**Desafio**
Dê continuidade à reportagem sobre a escória de aciaria usada na pavimentação das ruas de Itaguaí, partindo da última frase apresentada.

**Texto fornecido**
......

Região metropolitana do RJ sofre com nova poluição
2006-02-22
Não bastassem os incalculáveis passivos ambientais provocados pela
alta concentração de indústrias pesadas nos arredores de Itaguaí, na
região metropolitana do Rio de Janeiro, os moradores são obrigados a
viver com uma suspeita a mais de poluição. Ela está nas ruas,
orgulhosamente pavimentadas pela prefeitura. E em forma de uma poeira
escura que sobe nos dias mais abafados. Atende pelo nome de escória de
aciaria, um resíduo da produção de aço das siderúrgicas, comprado pelo
município para tapar buracos.
Associações de moradores e ambientalistas pediram explicações à
prefeitura sobre as características e os riscos de contaminação desse
material à saúde e ao meio ambiente. E iniciaram uma verdadeira saga
só para descobrir o que foi colocado debaixo de seus pés. Como não
obtiveram respostas, o ativista Sergio Ricardo de Lima, do Fórum de
Meio Ambiente e Qualidade de Vida da Zona Oeste e da Baía de Sepetiba,
denunciou o caso ao Ministério Público Estadual (MPE) de Nova Iguaçu,
onde foi aberto um inquérito civil. Mas as investigações estão paradas
porque o promotor ainda não recebeu um parecer técnico da Fundação
Estadual de Engenharia e Meio Ambiente do Rio de Janeiro (Feema) sobre
os riscos do uso da escória espalhada no solo.
As denúncias de Sergio Ricardo chegaram no início de 2005 ao MPE.

......

**Dados registrados**
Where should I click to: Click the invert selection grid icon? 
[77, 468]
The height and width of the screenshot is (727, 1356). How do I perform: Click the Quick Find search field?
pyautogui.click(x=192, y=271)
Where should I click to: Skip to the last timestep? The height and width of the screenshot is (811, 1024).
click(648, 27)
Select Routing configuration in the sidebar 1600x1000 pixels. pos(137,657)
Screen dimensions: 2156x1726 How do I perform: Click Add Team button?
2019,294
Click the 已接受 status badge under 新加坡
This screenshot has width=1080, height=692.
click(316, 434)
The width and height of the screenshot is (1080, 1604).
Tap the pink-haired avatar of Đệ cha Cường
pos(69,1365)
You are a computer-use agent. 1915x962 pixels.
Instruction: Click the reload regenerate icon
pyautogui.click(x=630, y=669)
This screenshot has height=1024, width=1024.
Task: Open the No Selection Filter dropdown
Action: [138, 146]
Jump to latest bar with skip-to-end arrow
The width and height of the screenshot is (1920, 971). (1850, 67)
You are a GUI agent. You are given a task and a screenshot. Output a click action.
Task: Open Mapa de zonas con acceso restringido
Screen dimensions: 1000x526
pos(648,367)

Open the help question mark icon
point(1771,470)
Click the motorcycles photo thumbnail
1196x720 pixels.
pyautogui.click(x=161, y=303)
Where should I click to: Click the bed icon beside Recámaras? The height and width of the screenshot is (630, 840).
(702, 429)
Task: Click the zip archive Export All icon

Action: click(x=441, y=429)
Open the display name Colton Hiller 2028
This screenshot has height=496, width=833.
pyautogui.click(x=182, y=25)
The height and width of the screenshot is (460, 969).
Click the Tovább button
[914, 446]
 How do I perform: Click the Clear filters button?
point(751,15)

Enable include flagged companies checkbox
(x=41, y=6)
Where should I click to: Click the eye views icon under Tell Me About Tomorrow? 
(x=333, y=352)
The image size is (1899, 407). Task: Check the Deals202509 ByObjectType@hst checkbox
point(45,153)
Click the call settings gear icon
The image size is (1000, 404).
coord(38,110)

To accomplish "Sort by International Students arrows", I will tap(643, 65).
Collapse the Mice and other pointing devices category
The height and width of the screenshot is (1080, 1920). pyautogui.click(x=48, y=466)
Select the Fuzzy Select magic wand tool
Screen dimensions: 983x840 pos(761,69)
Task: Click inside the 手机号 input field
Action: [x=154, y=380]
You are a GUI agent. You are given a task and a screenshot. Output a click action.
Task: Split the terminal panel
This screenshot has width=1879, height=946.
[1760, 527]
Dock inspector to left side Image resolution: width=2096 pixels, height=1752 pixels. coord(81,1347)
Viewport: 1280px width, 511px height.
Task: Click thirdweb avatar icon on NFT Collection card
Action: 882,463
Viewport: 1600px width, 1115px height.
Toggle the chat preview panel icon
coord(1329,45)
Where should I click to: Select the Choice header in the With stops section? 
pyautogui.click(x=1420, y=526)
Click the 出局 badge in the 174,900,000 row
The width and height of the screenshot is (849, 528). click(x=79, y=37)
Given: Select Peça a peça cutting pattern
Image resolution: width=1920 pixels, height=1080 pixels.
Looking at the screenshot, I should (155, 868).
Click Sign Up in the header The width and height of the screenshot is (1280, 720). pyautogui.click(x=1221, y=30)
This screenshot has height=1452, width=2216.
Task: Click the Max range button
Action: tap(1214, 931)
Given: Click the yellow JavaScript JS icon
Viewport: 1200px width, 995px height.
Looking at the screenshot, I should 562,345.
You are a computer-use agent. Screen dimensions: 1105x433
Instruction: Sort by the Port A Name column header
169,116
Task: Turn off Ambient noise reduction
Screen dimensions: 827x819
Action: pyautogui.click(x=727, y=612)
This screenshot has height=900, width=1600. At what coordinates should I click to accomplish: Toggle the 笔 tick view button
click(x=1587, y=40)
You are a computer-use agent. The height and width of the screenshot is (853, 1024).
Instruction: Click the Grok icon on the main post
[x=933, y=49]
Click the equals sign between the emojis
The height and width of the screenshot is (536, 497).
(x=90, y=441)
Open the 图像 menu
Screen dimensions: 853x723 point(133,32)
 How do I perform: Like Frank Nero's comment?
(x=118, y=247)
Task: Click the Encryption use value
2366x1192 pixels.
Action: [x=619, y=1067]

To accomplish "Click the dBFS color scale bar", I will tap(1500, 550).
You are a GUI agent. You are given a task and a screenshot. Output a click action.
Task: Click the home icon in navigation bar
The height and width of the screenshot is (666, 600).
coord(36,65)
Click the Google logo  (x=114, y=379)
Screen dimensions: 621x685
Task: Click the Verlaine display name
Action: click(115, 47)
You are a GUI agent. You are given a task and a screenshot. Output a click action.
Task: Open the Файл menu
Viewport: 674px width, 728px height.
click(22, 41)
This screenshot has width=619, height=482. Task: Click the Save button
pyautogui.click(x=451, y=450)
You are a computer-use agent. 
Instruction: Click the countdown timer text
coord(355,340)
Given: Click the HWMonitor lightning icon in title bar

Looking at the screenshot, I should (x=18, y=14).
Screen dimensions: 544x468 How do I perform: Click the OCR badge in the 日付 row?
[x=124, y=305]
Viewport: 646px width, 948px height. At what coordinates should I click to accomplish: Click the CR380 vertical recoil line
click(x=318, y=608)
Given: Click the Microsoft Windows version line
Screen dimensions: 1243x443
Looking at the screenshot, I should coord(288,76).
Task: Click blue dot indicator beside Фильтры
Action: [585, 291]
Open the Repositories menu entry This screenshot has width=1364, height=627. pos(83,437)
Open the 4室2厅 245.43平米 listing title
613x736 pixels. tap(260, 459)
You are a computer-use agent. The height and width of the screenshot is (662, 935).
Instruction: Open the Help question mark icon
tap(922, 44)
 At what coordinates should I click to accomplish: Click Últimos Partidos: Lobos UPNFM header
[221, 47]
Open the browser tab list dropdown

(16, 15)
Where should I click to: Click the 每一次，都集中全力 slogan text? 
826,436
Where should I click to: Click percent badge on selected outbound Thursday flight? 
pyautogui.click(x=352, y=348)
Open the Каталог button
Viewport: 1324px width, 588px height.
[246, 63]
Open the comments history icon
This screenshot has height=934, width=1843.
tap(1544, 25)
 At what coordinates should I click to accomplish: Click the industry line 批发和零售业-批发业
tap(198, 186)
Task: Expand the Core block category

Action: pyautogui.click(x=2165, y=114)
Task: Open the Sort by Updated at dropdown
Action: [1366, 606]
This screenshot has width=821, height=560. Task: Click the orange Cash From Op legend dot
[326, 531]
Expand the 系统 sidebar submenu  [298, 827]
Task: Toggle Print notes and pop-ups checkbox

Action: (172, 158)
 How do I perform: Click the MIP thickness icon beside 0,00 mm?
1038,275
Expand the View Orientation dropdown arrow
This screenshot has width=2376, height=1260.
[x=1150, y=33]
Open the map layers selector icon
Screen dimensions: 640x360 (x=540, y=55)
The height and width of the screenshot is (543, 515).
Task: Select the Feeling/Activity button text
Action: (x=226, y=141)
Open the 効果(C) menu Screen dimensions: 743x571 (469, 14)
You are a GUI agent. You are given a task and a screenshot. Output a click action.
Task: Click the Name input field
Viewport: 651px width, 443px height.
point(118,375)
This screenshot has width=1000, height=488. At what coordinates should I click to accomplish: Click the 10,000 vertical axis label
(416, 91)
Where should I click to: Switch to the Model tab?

......

**Resultado da tarefa**
Desde junho, o promotor já emitiu quatro ofícios pedindo explicações à
Feema. Agora ele promete enviar as cópias das solicitações a um outro
promotor, que avaliará a responsabilidade criminal do órgão ambiental
por não responder. Segundo o MPE, a Feema mandou um fax pedindo mais
tempo para se posicionar, alegando falta de condições para atender a
todas as solicitações que recebe normalmente.
Escória para todos
Enquanto isso, as reclamações continuam. Segundo Maria Aparecida
Ambrozino, presidente da Associação de Moradores do bairro Jardim
América, em Itaguaí, a prefeitura tem colocado escórias para cobrir
ruas com problemas de calçamento desde julho de 2004, sempre em
períodos de campanhas eleitorais. No entanto, a qualidade do pavimento
permanece ruim. “Em ruas onde sequer há rede de esgoto, tem escória”,
denuncia. E embora não possa provar o perigo que o material oferece,
Aparecida tem certeza que “essa poeira preta de ferro” não pode fazer
bem. “Será que não tem solução melhor para tapar os buracos? Tem que
usar ferro moído?”. Ela conta que alguns moradores têm receio de
prejudicar os pneus de carros e bicicletas ao passarem por certos
lugares.
Procurada por mais de um mês pela reportagem de O Eco, a prefeitura de
Itaguaí também silencia. Não quis responder quantas ruas foram
pavimentadas com escória, a origem do material, se dispõe de licença
ambiental para realizar as obras e se o produto oferece riscos. Para o
ambientalista Sergio Ricardo, todas as ruas têm escória, seja misturada
ao asfalto ou cobrindo as primeiras camadas de pavimentação. “As leis
ambientais nos dão o direito da precaução. Se o material é tóxico, por
mais que os testes não tenham sido concluídos, não precisamos expor as
pessoas e o meio ambiente desse jeito”, diz.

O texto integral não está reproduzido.